Now this trend has not progressed to the extent that the objectification of women has, but what if it does? It could possibly be seen as positive—a way of contributing to the equality of the sexes: women are objectified all the time, so men being objectified only makes it fair and evens out the playing field. But it may not do that in entirety, men are still the gender with more power in American society. They are generally taken seriously in their fields even if they are attractive, and still enjoy equal opportunities and respect even if they are unattractive, whereas this may not be the case for women. But even if the objectification and emphasis on appearance of women and men were to reach equal levels, is it moral and humane to reduce anyone to the sum of their physical attributes instead of appreciating them for all their three dimensional qualities? Would the degradation of men make the degradation of women any better?
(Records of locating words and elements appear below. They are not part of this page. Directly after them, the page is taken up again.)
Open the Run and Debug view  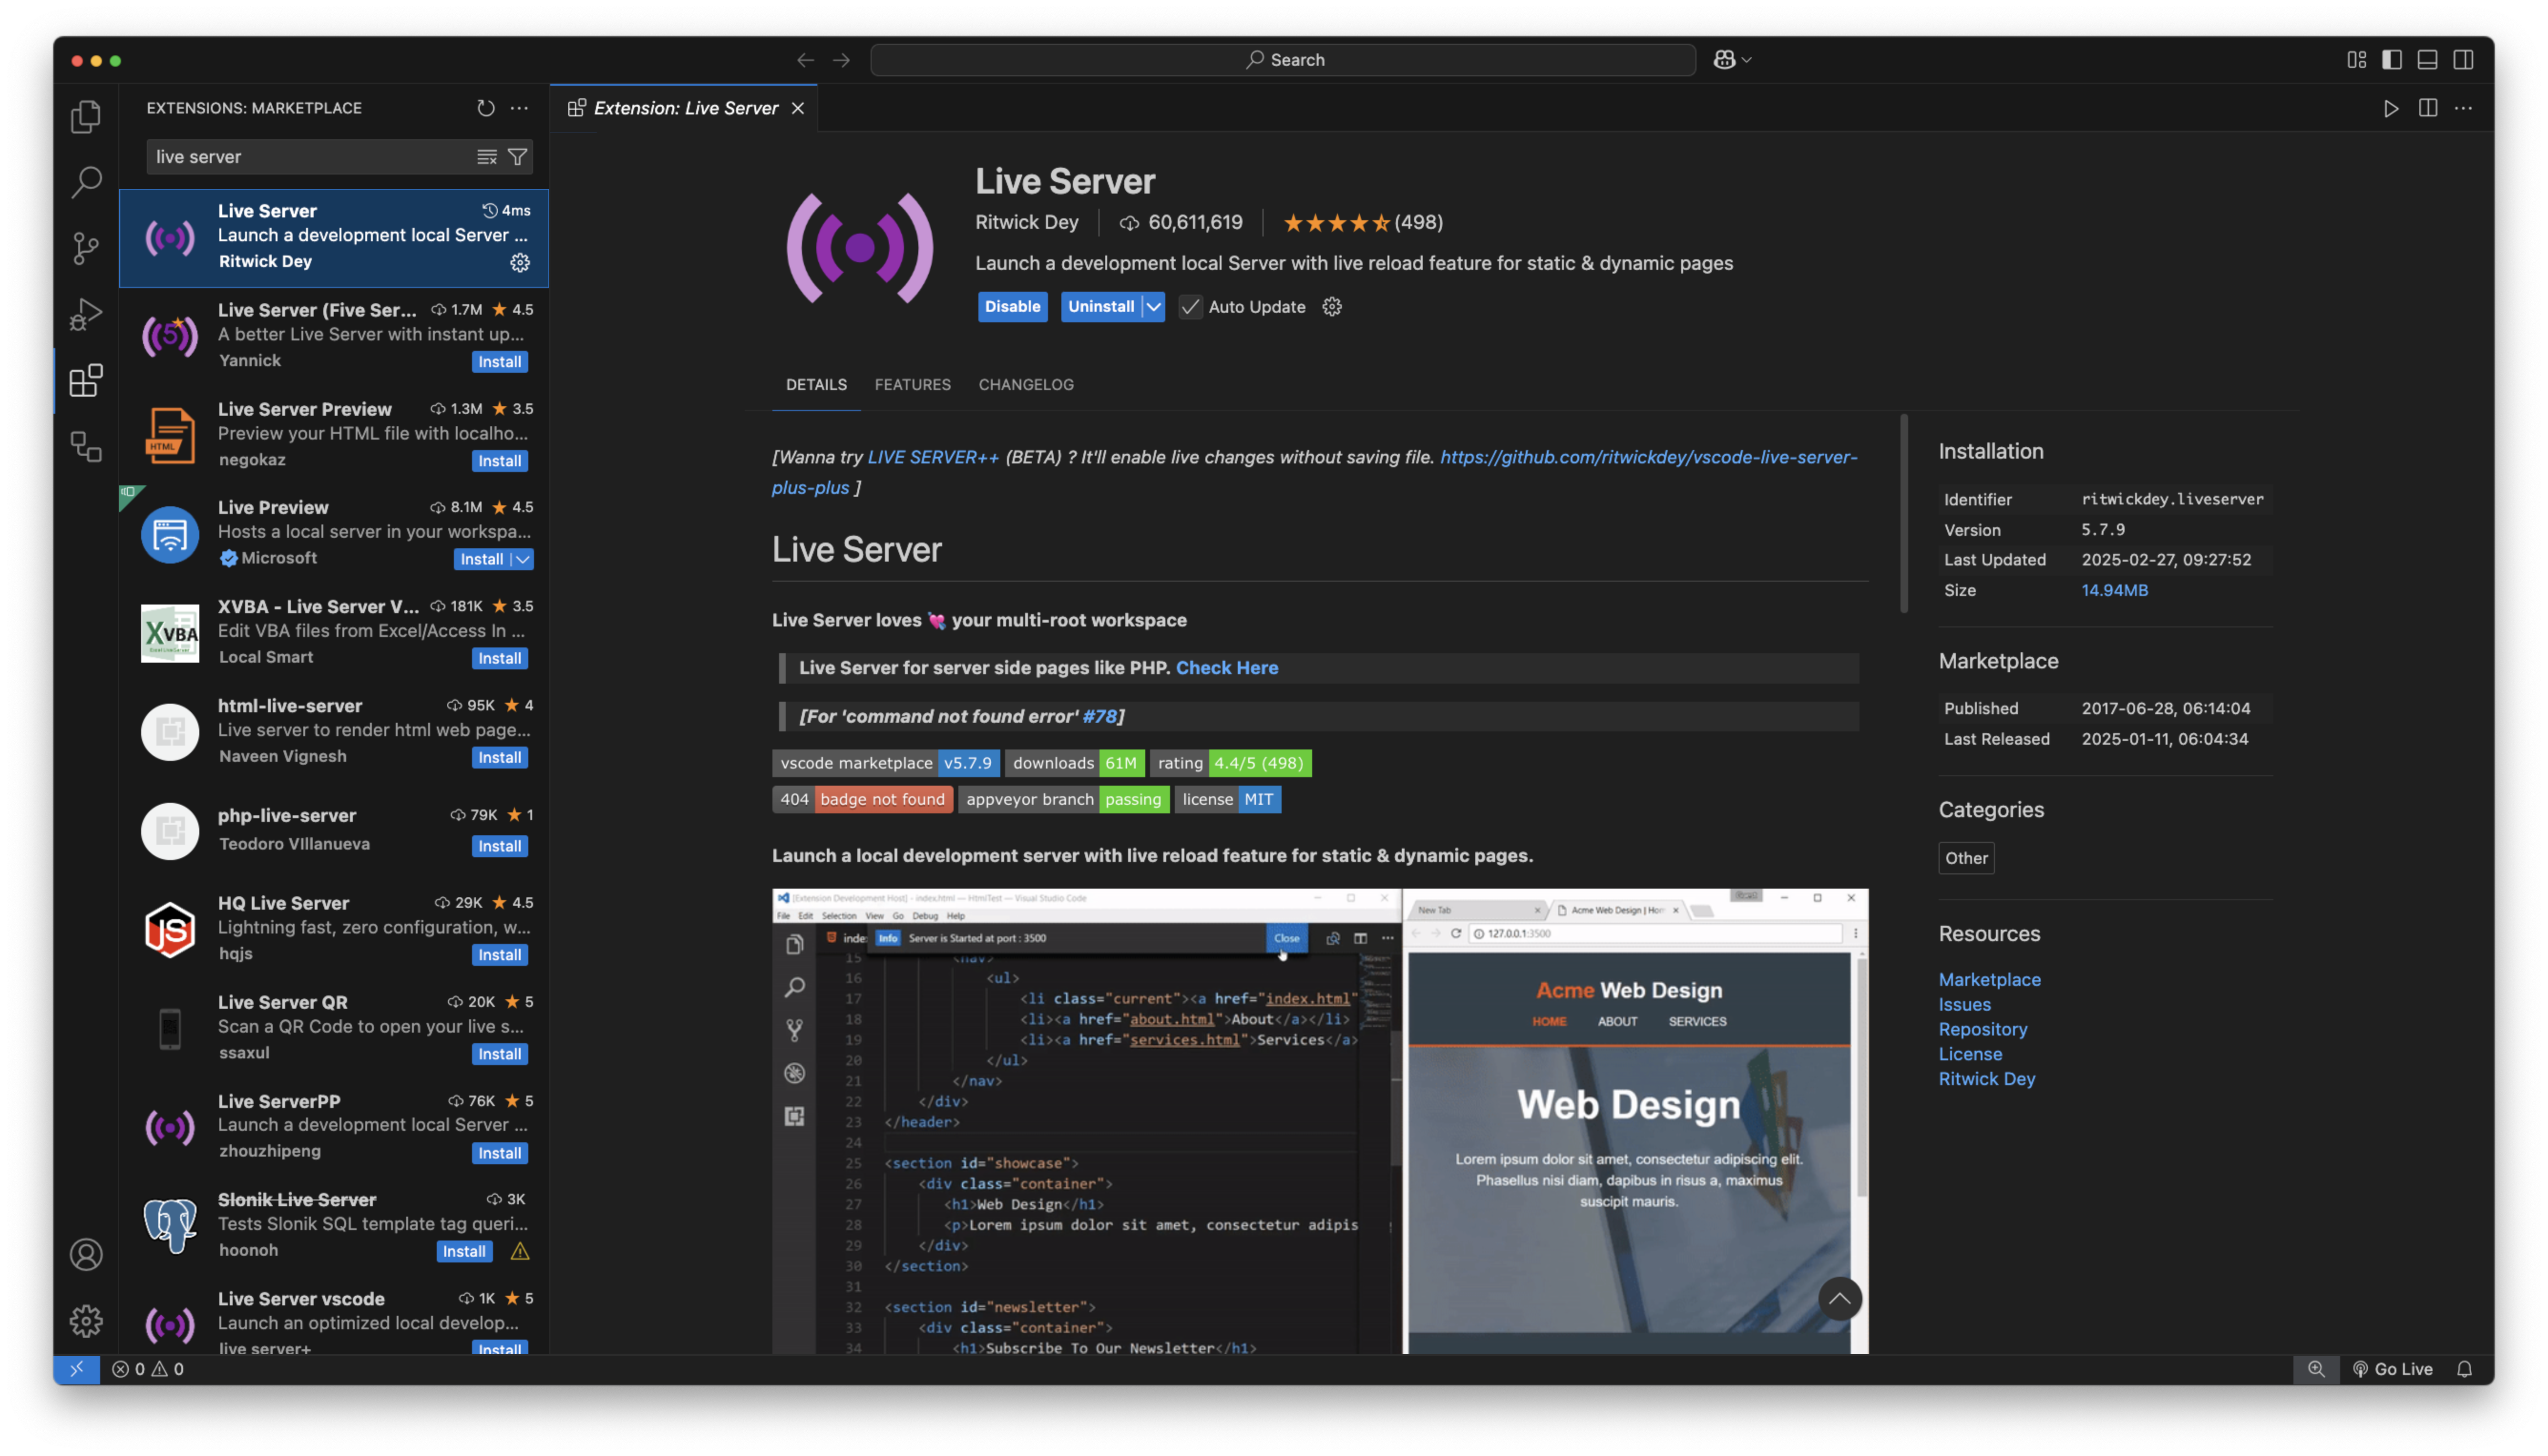tap(86, 314)
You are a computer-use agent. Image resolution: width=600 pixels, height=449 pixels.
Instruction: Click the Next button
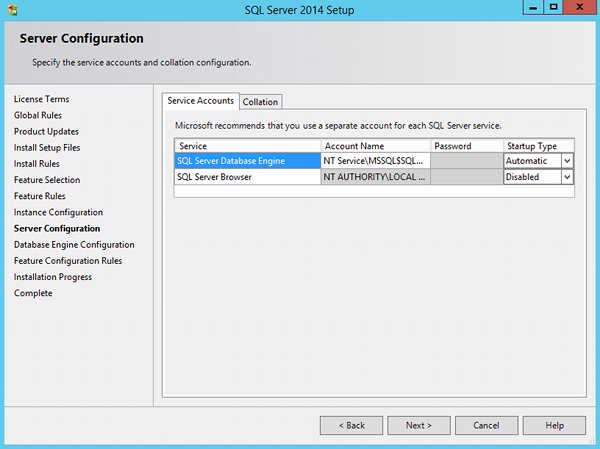[418, 425]
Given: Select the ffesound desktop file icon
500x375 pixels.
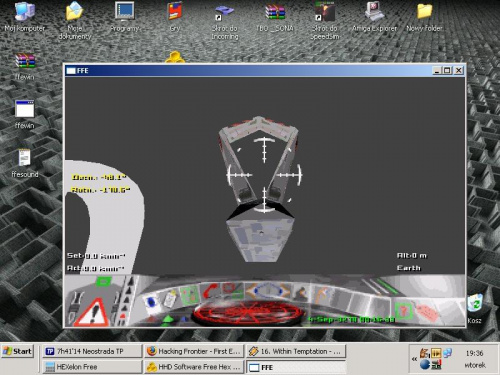Looking at the screenshot, I should tap(25, 163).
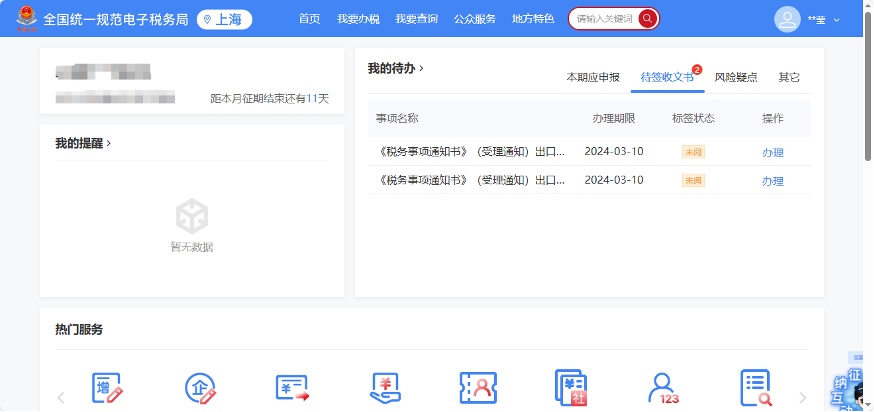
Task: Expand the user account dropdown arrow
Action: (x=837, y=20)
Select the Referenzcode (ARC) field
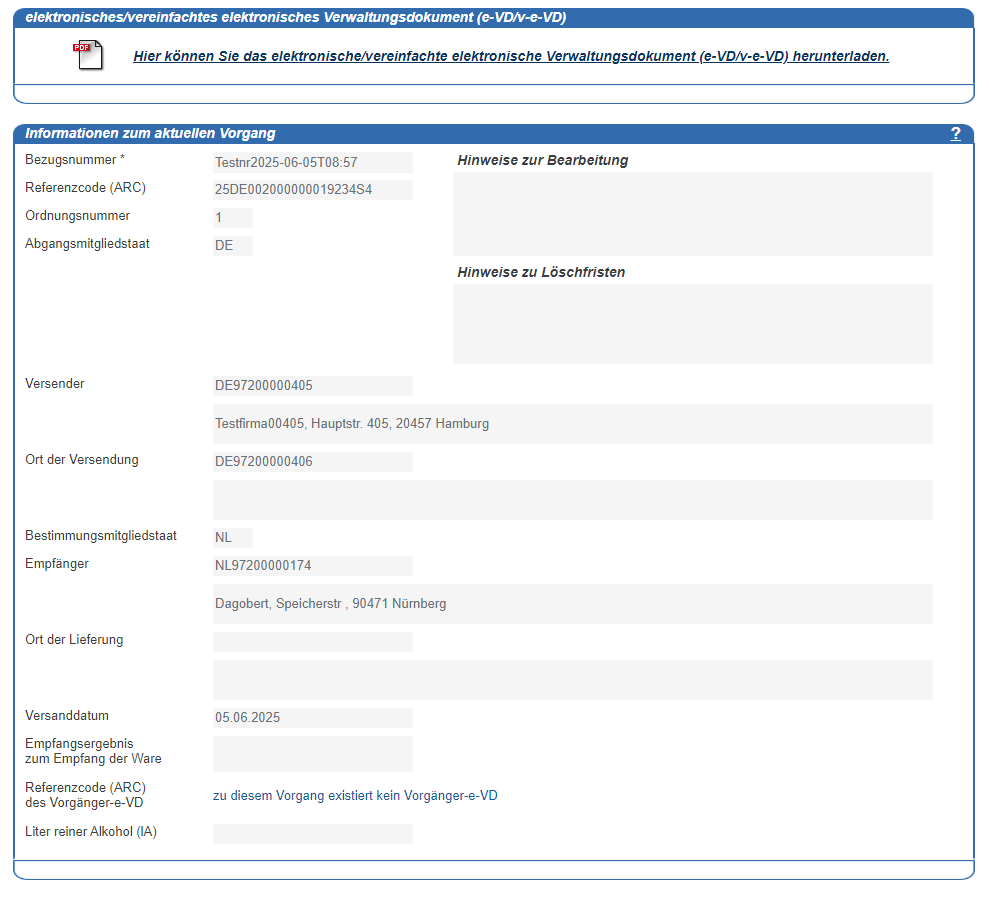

Our culture is just so obsessed with appearance, attractiveness, and desirability, that these things have come to matter more than personality, kindness, and character. It seems that years ago, people were more worried about their qualities and how to become a better person, whereas now, with the rise of the digital and social media ages, people worry about how they appear to others, and so people make resolutions to lose weight, put more effort into their appearances, and dress better. We as a culture have to stop the obsession over looks. We have to learn to look deeper into people and not stop at surface judgments. Though we may like it and find it pleasurable to be complimented and appreciated for our looks, those are fleeting. What really matters is what’s inside a person, their whole character, not only their “bootyful butts.”

In her article “Adolescent Girls’ Sexuality,” Deborah L. Tolman talks about how teenage girls are supposed to “‘perform’ sexual assertiveness,” and that sexual socialization “includes learning to find the ‘right’ people desirable.” In current American culture, it is normal for women to find extremely muscular, fit, and confident men attractive. It’s popular for them to obsess over baseball butts and soccer players’ abs, as well as to enjoy Channing Tatum’s dance moves and hang pictures of hot guys on their walls. Could all of these trends be a part of the sexual socialization of women–their following acceptable scripts in order to fit in? Or could this just be women embracing their sexuality, being proud and vocal of who they find attractive, and reveling in their sexual attraction? Tolman also brings up the latest tendency of women and girls to be seen as sexually aggressive, using examples of girls going crazy on spring breaks, engaging in threesomes, and performing sexual acts for cameras; Tolman also thinks that these behaviors may not be just for the females themselves, but that they may be “performing male sexual fantasies.”  Does the sexually aggressive objectification of male bodies by women actually stem from their own desires, or could it be a twisted way of seeming more sexual, and therefore more desirable, to males? Is the objectification of any person okay? Is there any way we can change the emphasis our culture has on physical appearance?